Kunjungan wisatawan ke Tanah Lot, Tabanan. (BP/dok)

Oleh I Made Ramia Adnyana, S.E.,  M.M., CHA.

Menyikapi isu akan produk yang dijual murah di toko online untuk pasar Tiongkok perlu diluruskan. Dikotomi antara kualitas dan kuantitas sebetulnya tidak perlu terjadi sepanjang kita paham arti serta maknanya.

Mana yang seharusnya dipilih? Banyak yang beranggapan bahwa kualitas seharusnya berada di atas kuantitas dan sebaliknya. Namun, sebenarnya yang mana seharusnya didahulukan? Kualitas atau kuantitas?

Itu memang pertanyaan yang menarik tetapi sering kali kita tidak selalu mendapatkan jawaban yang tepat. Coba saja kita tengok dunia pariwisata Bali dan Indonesia. Bagaimana pendapat Anda?

Kepariwisataan bisa menjadi aset dan modal untuk peningkatan kualitas daerah. Baik peningkatan mutu pengolahan produk perdagangan, peningkatan mutu pendidikan, peningkatan pendapatan daerah, dan lain-lainnya. Akan tetapi, untuk mencapai tujuan pariwisata, pemerintah dan lembaga-lembaga yang terkait dengan kepariwisataan perlu memberi pemahaman kepada masyarakat tentang apa dan bagaimana pariwisata itu, seberapa banyak memberikan keuntungan kepada masyarakat dan daerah.

Target 20 juta wisatawan pada tahun 2019 yang dicanangkan pemerintahan Jokowi – JK merupakan target yang tidak muluk-muluk mengingat Indonesia sebagai negara yang besar. Sudah sepantasnya mencapai target tersebut sebab kita membandingkan country to country.

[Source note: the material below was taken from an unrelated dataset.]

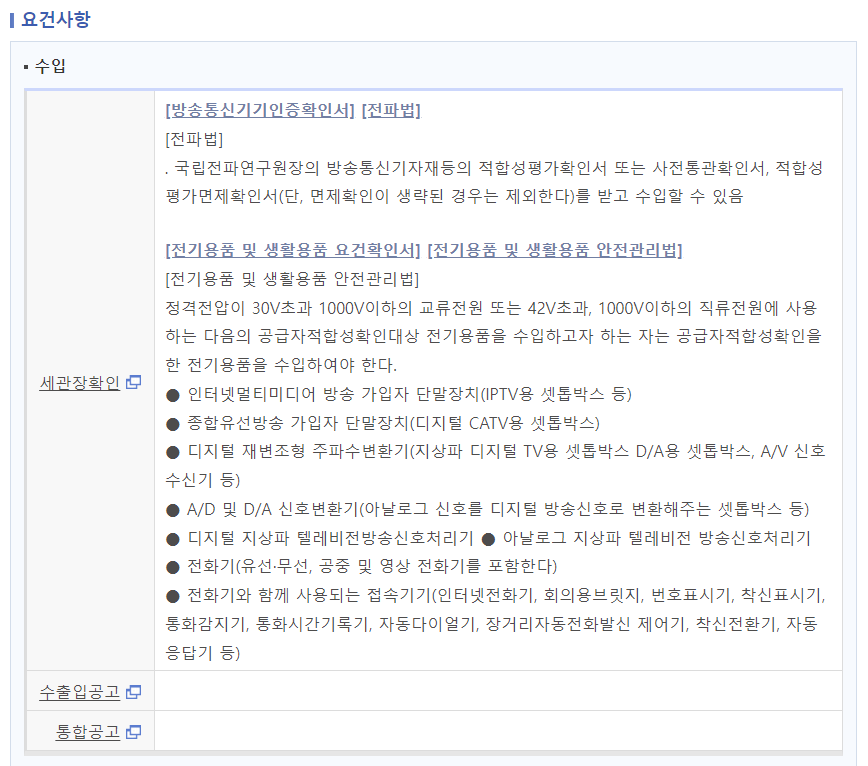Viewport: 868px width, 766px height.
Task: Click the external link icon beside 통합공고
Action: [134, 732]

Negara tetangga seperti Thailand sudah mampu melampaui 30 juta wisatawan, Malaysia lebih dari 27 juta wisatawan dan Singapura lebih dari 20 juta wisatawan setiap tahunnya. Sekilas memang tidak ada yang salah dari peningkatan kuantitas tersebut sebab jumlah sangat berimplikasi terhadap jumlah pendapatan. Akan tetapi, bagaimanapun juga peningkatan devisa berperan dalam kesejahteraan masyarakatnya.

Mengenai kuantitas memang selalu berkaitan dengan angka atau jumlah, entah itu jumlah wisatawan yang datang ke Indonesia terutama ke Bali, berapa pendapatan yang dihasilkan pertahunnya untuk mengakomodasi pelancong internasional dan nasional. Kuantitas memang bicara mengenai hal-hal yang pasti dan jelas. Namun, pemerintah dan para pelaku industri perlu mengantisipasi akan dampak negatif yang dihasilkan dari kesuksesan secara kuantitas.

Baca juga:  Aset dan DPK Perbankan Menurun

Di satu sisi, perlu diperhatikan aspek kualitas secara mendalam agar ketika kuantitas sudah tercapai maka kualitas sudah mesti berjalan secara beriringan. Ketika aspek kualitas diabaikan maka akan terjadi mass tourism ini yang kita amati terjadi di Bali pada saat ini. Peningkatan kunjungan wisatawan ke Bali naiknya sangat signifikan namun tidak diimbangi dengan peningkatan kualitas.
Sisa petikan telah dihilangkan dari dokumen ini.